### Work task
Of the lines in the material below, print only those from the one containing "简单几招提速 Kotlin Kapt编译 (375, 655)" to the one containing "Valuation Coverage (1093, 76)", ends included, exactly as written and without pictures.
/---
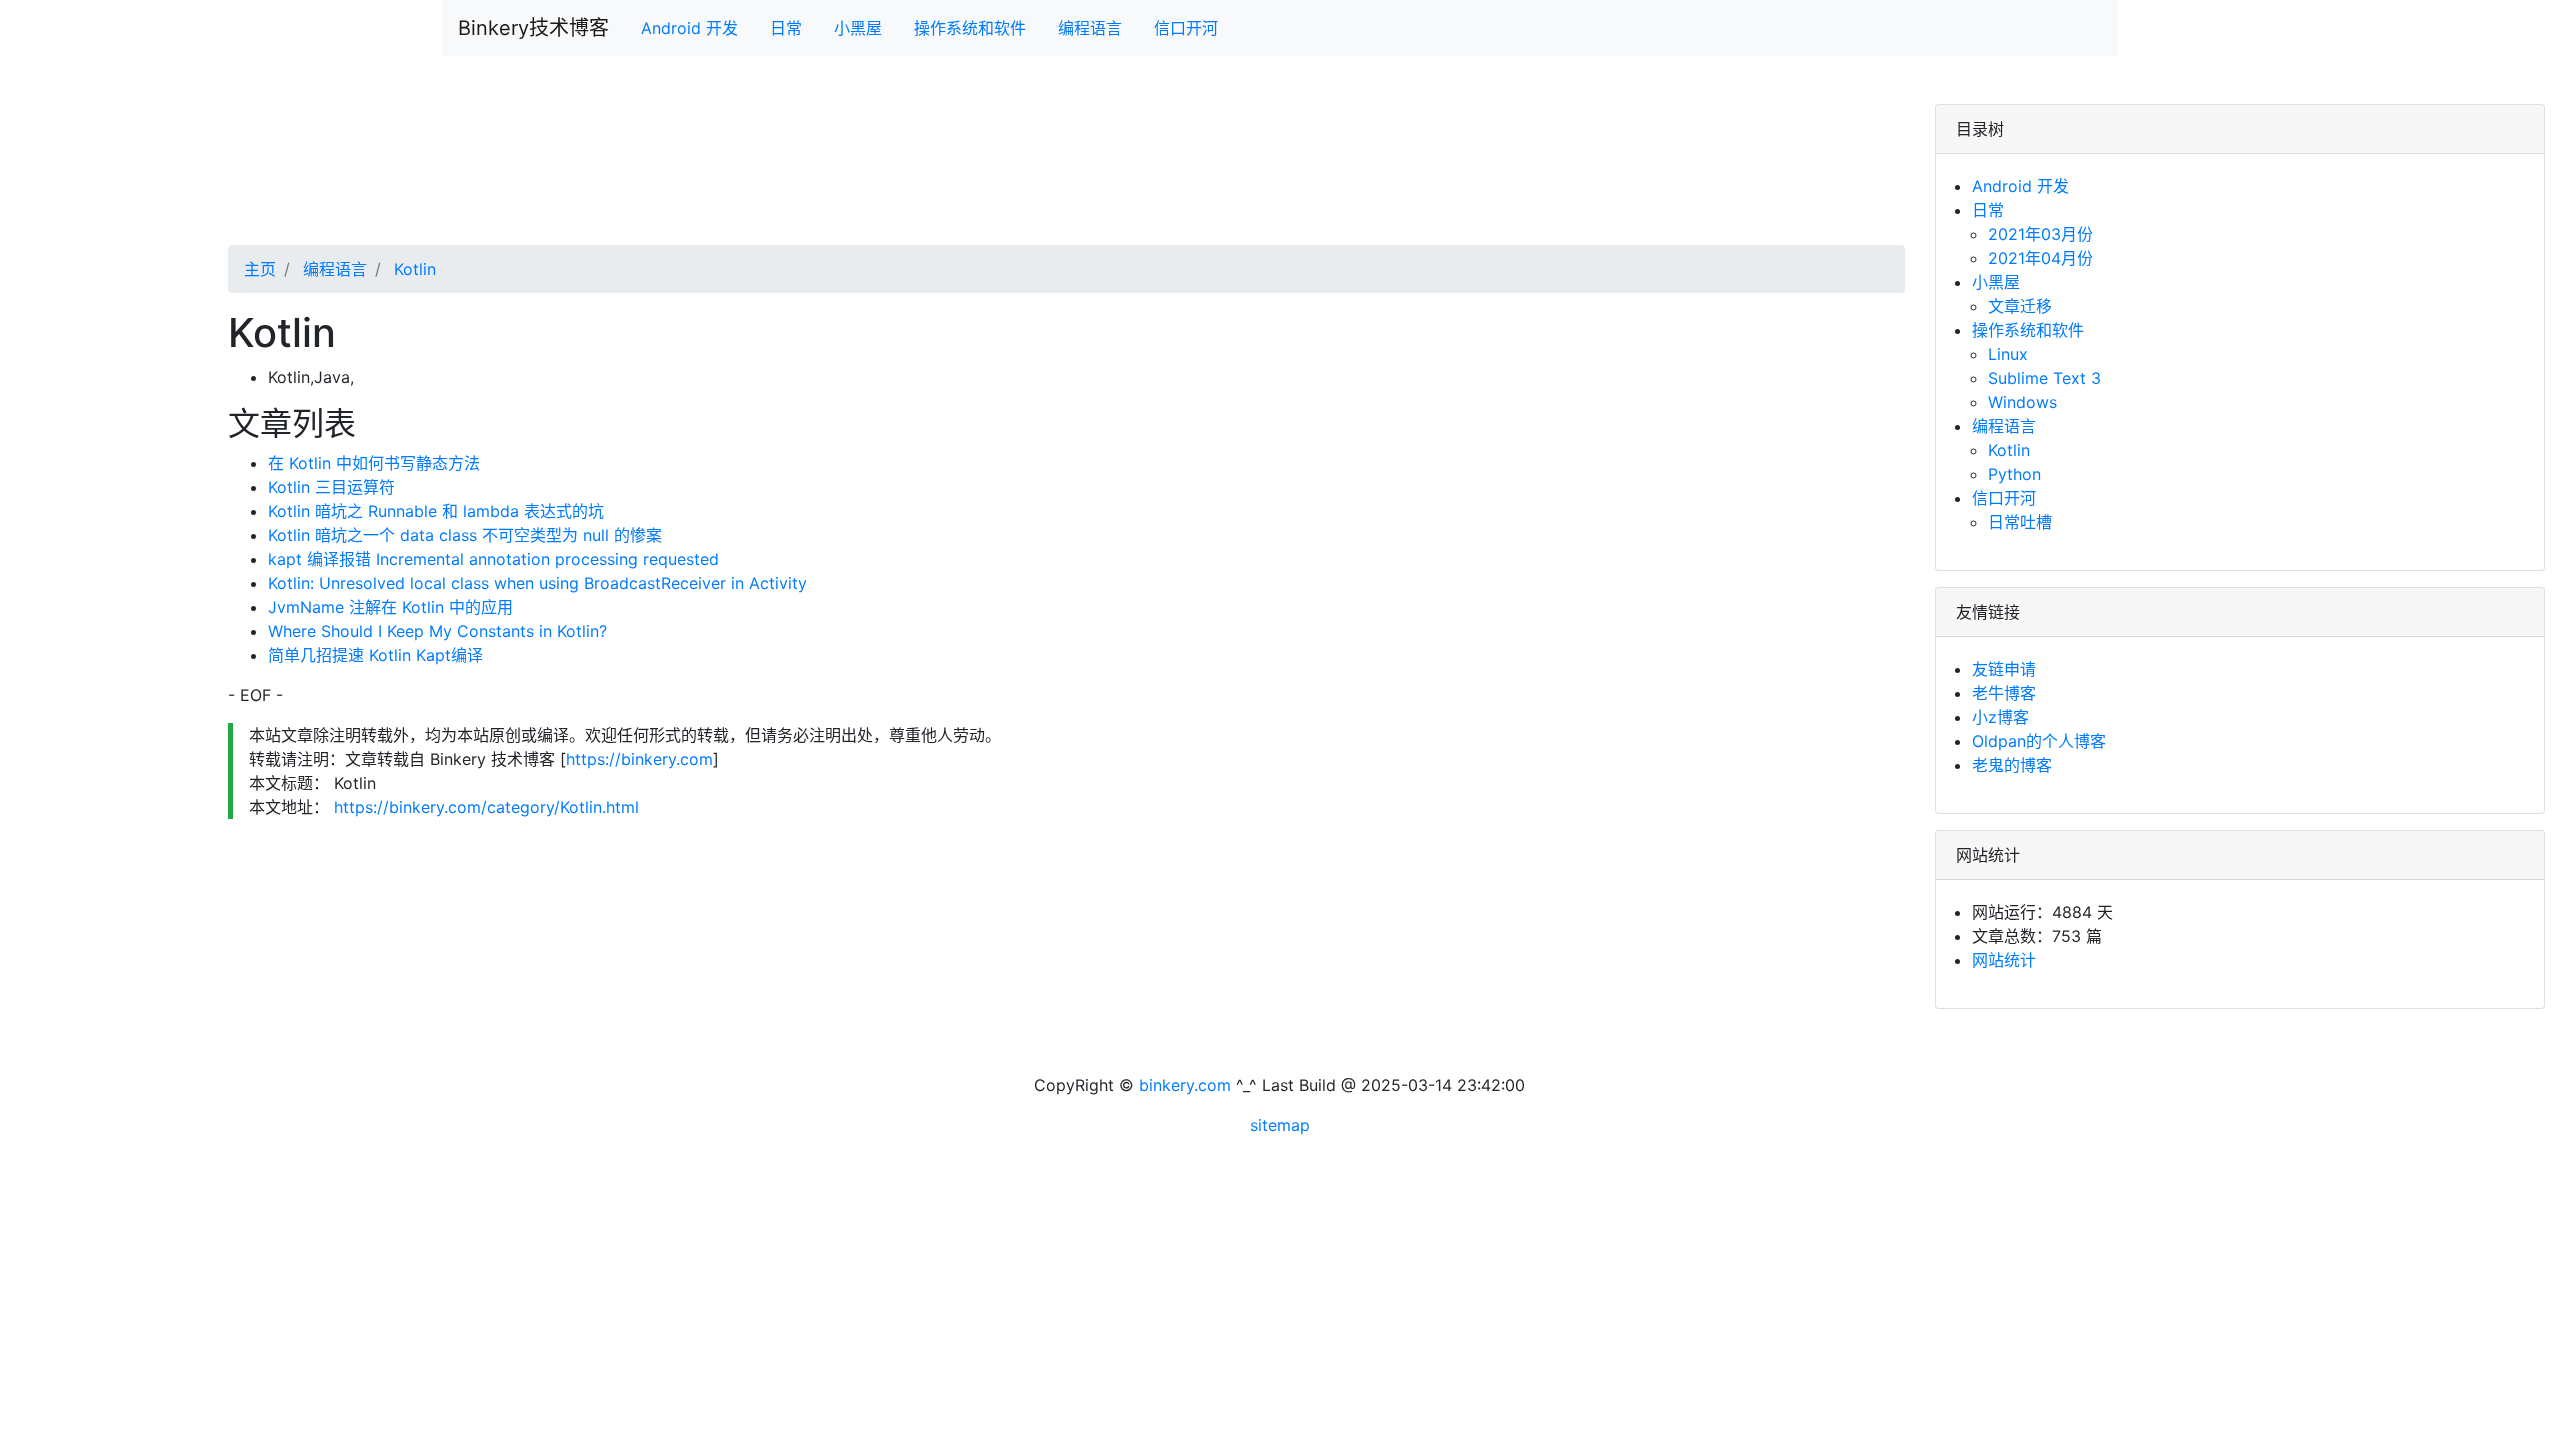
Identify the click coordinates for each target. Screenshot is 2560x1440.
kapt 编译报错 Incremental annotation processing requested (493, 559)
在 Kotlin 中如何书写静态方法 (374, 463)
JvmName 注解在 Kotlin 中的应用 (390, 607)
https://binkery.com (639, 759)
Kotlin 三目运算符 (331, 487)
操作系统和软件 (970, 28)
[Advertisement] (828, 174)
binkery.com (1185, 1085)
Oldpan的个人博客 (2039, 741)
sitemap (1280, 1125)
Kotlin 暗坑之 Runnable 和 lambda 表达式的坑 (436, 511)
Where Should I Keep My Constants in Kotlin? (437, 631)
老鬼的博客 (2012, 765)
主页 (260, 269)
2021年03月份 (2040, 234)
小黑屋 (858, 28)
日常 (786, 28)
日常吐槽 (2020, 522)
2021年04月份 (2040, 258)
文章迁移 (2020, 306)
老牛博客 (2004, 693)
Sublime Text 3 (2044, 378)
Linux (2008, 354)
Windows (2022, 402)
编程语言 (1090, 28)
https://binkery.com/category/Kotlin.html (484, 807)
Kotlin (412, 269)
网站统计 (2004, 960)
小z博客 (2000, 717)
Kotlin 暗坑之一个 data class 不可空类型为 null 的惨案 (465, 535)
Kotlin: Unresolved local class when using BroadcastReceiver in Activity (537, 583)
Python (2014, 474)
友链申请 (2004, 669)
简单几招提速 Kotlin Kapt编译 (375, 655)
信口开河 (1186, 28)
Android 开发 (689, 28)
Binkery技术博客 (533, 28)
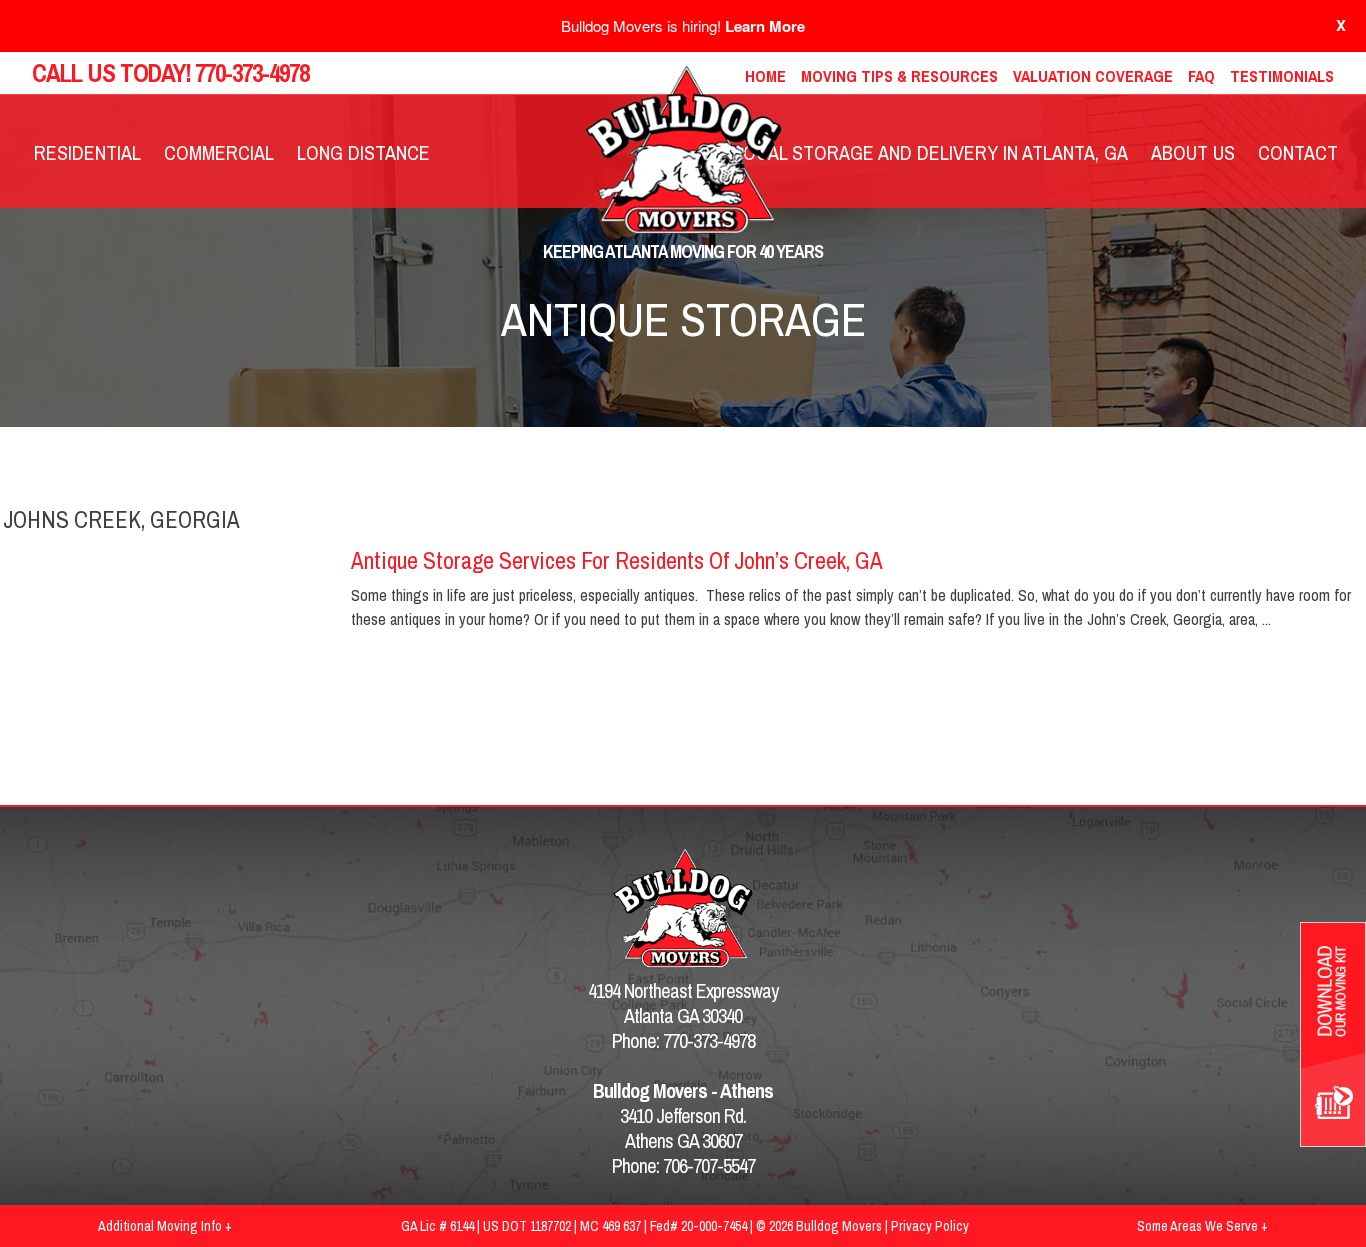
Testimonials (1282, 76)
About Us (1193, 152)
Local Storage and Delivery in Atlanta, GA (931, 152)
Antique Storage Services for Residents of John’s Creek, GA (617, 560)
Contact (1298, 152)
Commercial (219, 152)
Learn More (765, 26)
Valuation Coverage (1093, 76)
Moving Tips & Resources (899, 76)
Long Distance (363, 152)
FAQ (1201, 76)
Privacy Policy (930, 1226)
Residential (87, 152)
\---
### The completed task
简单几招提速 Kotlin Kapt编译 (375, 655)
信口开河 (1186, 28)
Android 开发 (689, 28)
Binkery技术博客 (533, 28)
Testimonials (1282, 76)
About Us (1193, 152)
Local Storage and Delivery in Atlanta, GA (931, 152)
Antique Storage Services for Residents of John’s Creek, GA (617, 560)
Contact (1298, 152)
Commercial (219, 152)
Learn More (765, 26)
Valuation Coverage (1093, 76)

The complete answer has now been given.